WHAT THE TASK REQUIRES>
For the records below, report how many lines include the word "with". Only the number should appear.

Top of AVAILABLE DATA

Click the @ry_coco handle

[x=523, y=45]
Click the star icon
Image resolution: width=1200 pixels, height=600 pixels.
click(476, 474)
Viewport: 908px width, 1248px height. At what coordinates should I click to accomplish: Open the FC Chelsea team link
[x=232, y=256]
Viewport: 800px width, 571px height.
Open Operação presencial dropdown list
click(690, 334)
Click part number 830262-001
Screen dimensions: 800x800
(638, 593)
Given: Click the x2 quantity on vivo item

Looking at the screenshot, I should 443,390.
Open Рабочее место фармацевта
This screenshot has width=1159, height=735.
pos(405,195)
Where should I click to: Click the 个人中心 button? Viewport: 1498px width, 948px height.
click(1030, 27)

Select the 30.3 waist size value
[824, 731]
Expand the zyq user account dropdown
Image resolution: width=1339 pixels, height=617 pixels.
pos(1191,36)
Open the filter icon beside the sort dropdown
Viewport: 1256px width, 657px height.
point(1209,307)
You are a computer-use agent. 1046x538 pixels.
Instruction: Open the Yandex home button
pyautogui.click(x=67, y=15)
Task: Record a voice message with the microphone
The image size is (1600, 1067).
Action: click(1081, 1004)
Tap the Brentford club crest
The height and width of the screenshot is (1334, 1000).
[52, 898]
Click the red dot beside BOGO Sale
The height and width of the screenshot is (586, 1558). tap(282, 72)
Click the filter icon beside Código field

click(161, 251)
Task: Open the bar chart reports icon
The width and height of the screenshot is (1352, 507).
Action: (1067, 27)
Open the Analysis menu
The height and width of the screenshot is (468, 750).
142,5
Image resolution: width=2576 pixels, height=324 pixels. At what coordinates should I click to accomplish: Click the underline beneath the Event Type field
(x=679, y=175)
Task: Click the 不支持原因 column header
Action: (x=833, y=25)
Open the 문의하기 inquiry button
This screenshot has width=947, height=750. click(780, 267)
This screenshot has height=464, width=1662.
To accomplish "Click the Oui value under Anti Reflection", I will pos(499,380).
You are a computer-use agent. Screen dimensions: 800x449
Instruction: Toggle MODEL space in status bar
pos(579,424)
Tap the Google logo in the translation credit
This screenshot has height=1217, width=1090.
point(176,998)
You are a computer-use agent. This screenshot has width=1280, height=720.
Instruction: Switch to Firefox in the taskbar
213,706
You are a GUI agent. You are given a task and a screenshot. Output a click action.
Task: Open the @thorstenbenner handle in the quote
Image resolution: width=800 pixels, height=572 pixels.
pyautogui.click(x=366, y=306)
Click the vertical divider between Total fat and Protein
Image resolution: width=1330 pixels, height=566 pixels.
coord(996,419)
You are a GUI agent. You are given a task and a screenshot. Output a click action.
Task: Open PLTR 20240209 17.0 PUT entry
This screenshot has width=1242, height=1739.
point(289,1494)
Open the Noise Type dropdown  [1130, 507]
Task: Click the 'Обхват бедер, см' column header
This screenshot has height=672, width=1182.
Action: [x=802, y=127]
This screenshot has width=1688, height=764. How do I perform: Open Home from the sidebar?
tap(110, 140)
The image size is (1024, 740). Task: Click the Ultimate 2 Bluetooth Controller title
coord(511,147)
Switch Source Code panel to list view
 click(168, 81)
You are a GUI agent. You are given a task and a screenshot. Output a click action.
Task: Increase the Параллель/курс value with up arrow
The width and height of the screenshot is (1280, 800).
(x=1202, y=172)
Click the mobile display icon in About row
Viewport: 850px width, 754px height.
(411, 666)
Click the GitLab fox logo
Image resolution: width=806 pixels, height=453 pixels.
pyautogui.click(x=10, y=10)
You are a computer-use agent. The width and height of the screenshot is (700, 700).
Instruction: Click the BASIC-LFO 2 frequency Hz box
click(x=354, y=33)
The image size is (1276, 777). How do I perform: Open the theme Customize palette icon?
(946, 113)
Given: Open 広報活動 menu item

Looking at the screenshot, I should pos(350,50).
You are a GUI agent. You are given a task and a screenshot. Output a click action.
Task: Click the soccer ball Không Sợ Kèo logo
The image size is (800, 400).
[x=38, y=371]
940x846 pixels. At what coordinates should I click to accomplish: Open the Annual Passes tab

Bottom of AVAILABLE DATA

REPLY>
2